To review your options, we start with the GOODBAD.CSV data set we have used in many other FAQs and training sessions; the Activity window displaying some file details appears below.
We use TARGET as our dependent variable, all other variables as predictors, choose MARS as our Analysis Method, and allow SPM to allocate 20% of the data to a test partition randomly. The Model Setup window is displayed next. You can run this model as either a regression or a logistic binary, as this should make no difference for the purpose of the current discussion. MARS always runs linear regressions but will report ROC results as well if you choose the the binary logistic model type.
Running this MARS model yields the following results display:
This display tells us that MARS actually developed 12 models and it displays performance results for each model. This starts at the left with zero predictors in the model (the regression thus contains only a constant), all the way to 12 predictors at the right edge of the graph. MARS selects the 7 basis function model as the optimal using performance on the test partition as its criterion. We also see an alternative method based on the GCV criterion which we will ignore here.
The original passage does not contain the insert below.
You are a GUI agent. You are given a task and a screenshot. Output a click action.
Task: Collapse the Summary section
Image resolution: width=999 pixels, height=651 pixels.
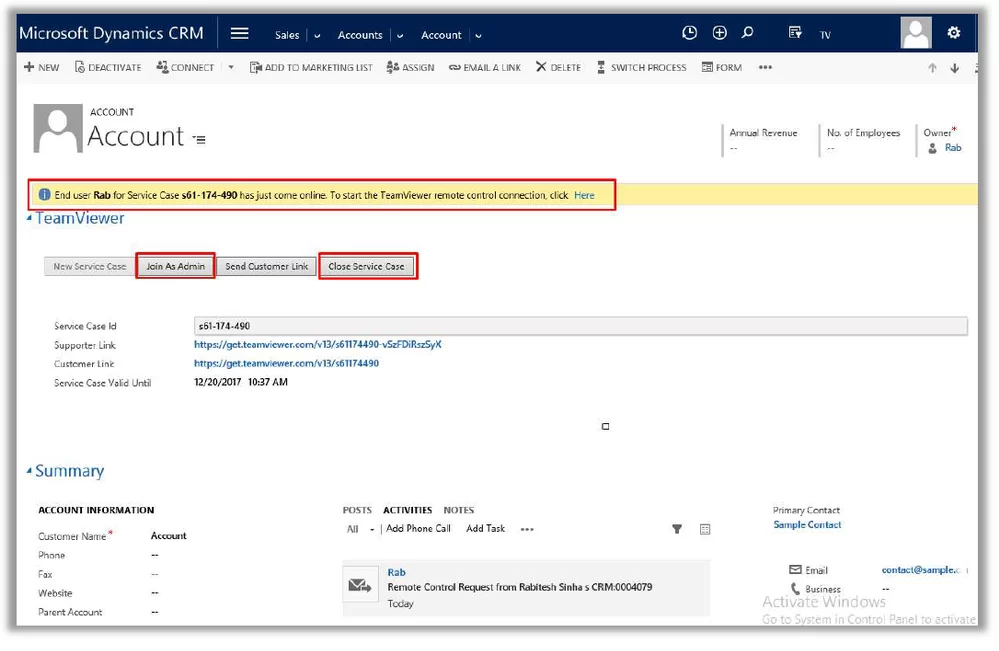[30, 472]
We want to call attention to the button at the bottom left of the display, surrounded by a green box and pointed to by the green arrow. Click on that to reveal the MARS model Selector. From this display we can select a MARS of any size between 0 and 12 basis functions. We just double-click on the corresponding row in the table and all the model details are revealed in a new display.
The table lists 13 different models; all of which are available to you, with full reporting and graphical displays, as if that model were the optimal model. The models differ in their size, i.e. in the number of basis functions retained during the process of backwards elimination. Row 1 in the table above is the MARS maximal model and includes all basis functions MARS discovered during its forward stepping stage. If you like, you can double click on this row to bring up the model details, as we do below. This is the summary display specific to the model with 12 Basis Functions and gives access to all the other model dimensions.
The regression function created by MARS appears below on the “Final Model” tab.
Here we see the 13 coefficients in total: the constant and the 12 other terms. Seven of the original raw variables appear in the model, some contributing only one basis function and some contributing two. In addition, two missing value indicators appear in the model. If we move to a smaller model, some of these predictors will be dropped from the model and of course the regression coefficients are expected to change.
Below we select the model with 4 basis functions and of course several of the predictors of the larger model no longer appear at all.
You might ask how one goes about choosing a model if you want to override the MARS automated optimal model selection. We can start to answer this by pointing out that all estimation processes are subject to error and we cannot be certain that the MARS optimal model is actually “best”. Thus, there is room for judgment.
We have on occasion found it necessary to select a model that was large enough to include predictors that we felt were mandatory for the model but you might exercise caution if the larger model is noticeably inferior in test sample performance.
Another option is to run the BATTERY (called AUTOMATE in the upcoming version 8.0) for bootstrap resampling, BATTERY BOOTSTRAP, to see if repeated reestimation of the model on different samples yields models that are considered more in keeping with prior domain knowledge.